Professor Fine’s most recent volume, The Menorah: From the Bible to Modern Israel was published by Harvard University Press in 2016. His Art and Judaism in the Greco-Roman World: Toward a New Jewish Archaeology received the 2009 Jordan Schnitzer Book Award of the Association for Jewish Studies. Fine is an editor of IMAGES: A Journal for the Study of Jewish Art and Visual Culture and section editor for Judaica of the Cambridge World History of Religious Architecture (forthcoming). His Art, History and the Historiography of Judaism in Roman Antiquity, a collection of essays reflecting his broad cultural interests, appeared in 2013 with EJ Brill.
The Arch of Titus Project, which he directs, discovered evidence that the Arch of Titus menorah was painted in yellow ochre color in antiquity. Fine has lectured to both popular and academic audiences throughout the United States, Israel and Europe, in both English and Hebrew. In recent years, he has spoken at the Getty Institute, Pergamon Museum, Berlin, the University of Basle, Bar Ilan University, Ben Gurion University, University of Haifa, Oxford University, the Hebrew University, American Jewish University, Nyack College, Union Theological Seminary, Yale University, the Hebrew Union College, UC Davis, Duke University and the Brooklyn Museum. His work has been featured in the New York Times, the Wall Street Journal, the Los Angeles Times, Biblical Archaeology Review, Haaretz and numerous other news sources.

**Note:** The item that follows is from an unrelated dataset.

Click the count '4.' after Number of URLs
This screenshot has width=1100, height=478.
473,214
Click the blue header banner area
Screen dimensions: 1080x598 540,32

Meet Our Student Assistant: David Selis
David Selis is a senior at Yeshiva College of Yeshiva University, majoring in Jewish history. He has begun his MA studies at the Bernard Revel Graduate School of Jewish Studies with a further focus in Medieval-Early Modern Jewish history. He is particularly excited by the history of the Hebrew book and the collection of Jewish books, especially in the United States. David hopes to pursue a career in Judaica librarianship.